When building a phase locked loop, the purpose of the low pass filter is poorly understood.
When you wrap a phase feedback loop around a VCO, the integration of frequency to phase causes a 20dB per decade fall in open loop gain with frequency. It's this falling gain that gives you an unavoidable low pass behaviour for the phase locked loop as a whole. You can choose the bandwidth where the loop gain passes through unity by choosing the loop gain. At modulation frequencies below the loop bandwidth, the PLL output follows the input, at modulation frequencies above it rejects them.
Notice I've not yet mentioned any low pass filter. It's not needed for operation. It's not needed for stability. It is needed however, to get higher performance, better following of the input within the loop bandwidth, better rejection of the input and of the doubled PSD output outside the loop bandwidth.
The loop filter is best designed as something you add on, after you've designed a working stable loop of the right bandwidth. It must have unity gain at the loop bandwidth, or it will change the loop bandwidth. It must have low phase shift, much less than 90 degrees, in the few octaves around the loop bandwidth, or it will make the PLL unstable.
With that introduction, your PSD and filter...
If you want to demodulate FM modulation to 25kHz, then your PLL loop bandwidth must be significantly more than this, say 50kHz. Given your VCO and PSD gains, choose an amplifier gain in your loop to get unity gain at 50kHz.

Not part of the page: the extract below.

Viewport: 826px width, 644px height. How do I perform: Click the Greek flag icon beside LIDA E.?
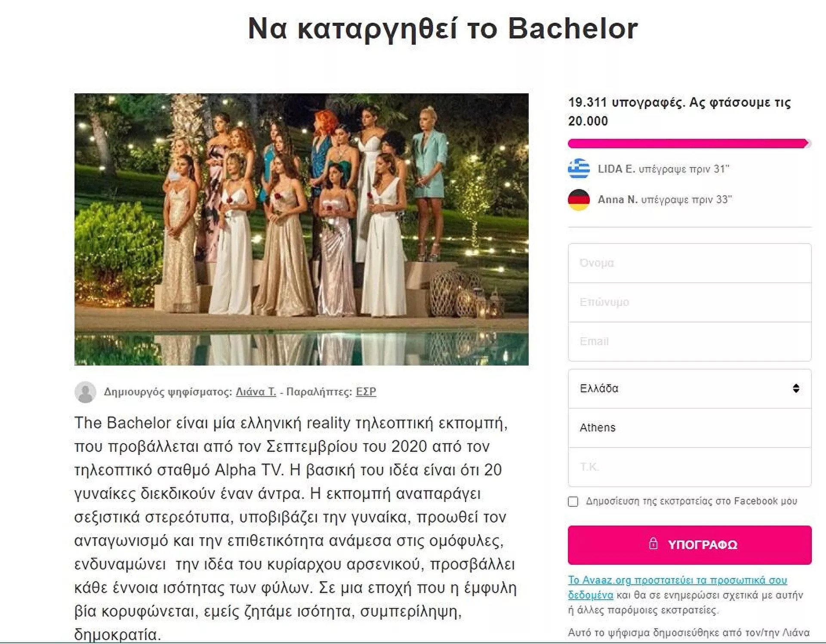[579, 169]
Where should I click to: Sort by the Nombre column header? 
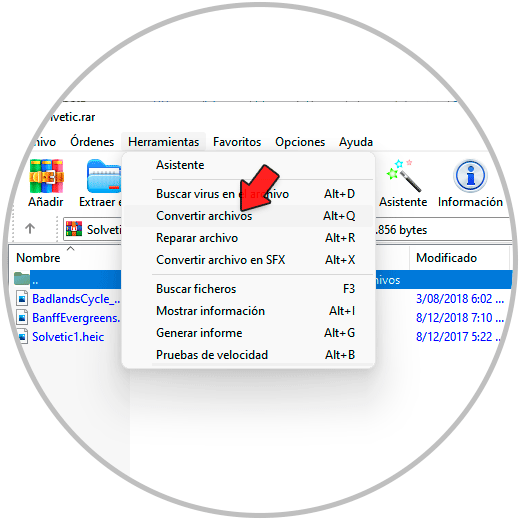tap(38, 258)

If you want your resulting loop to be stable, then any phase shift from a low pass filter must be small at 50kHz. If you only use a single pole lowpass filter, then a 100kHz break frequency gives you about 30 degrees phase shift at 50kHz, even a 50kHz break would give you 45 degrees. Beware going too close to the loop bandwidth. All circuits have extra lowpass poles from finite opamp GBW, stray capacitances etc, which will increase the phase shift at high frequencies. You must still be well clear of 90 degrees when all these unwanted extras are added to your explicit lowpass filter.
If you use a type 2 loop, with an extra integrator at low frequency, then you should push the breaks further away, with a lowpass break at 160kHz, and a broken integrator break at 16kHz, a decade in frequency between them, geometrically centred on your loop bandwidth.

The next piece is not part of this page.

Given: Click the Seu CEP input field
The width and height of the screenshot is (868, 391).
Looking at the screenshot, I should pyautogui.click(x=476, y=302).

You can use higher than first order for the lowpass filter. The main criteria are that it should reject the doubled output from the PSD, while still having << 90 degrees phase shift at your loop bandwidth. It would be as well to reject the fundamental 1MHz at the PSD as well, real PSD's won't have infinite rejection of it. This means a higher order 500kHz would be reasonable. Do a design and use a simulator to check phase shift at the loop bandwidth.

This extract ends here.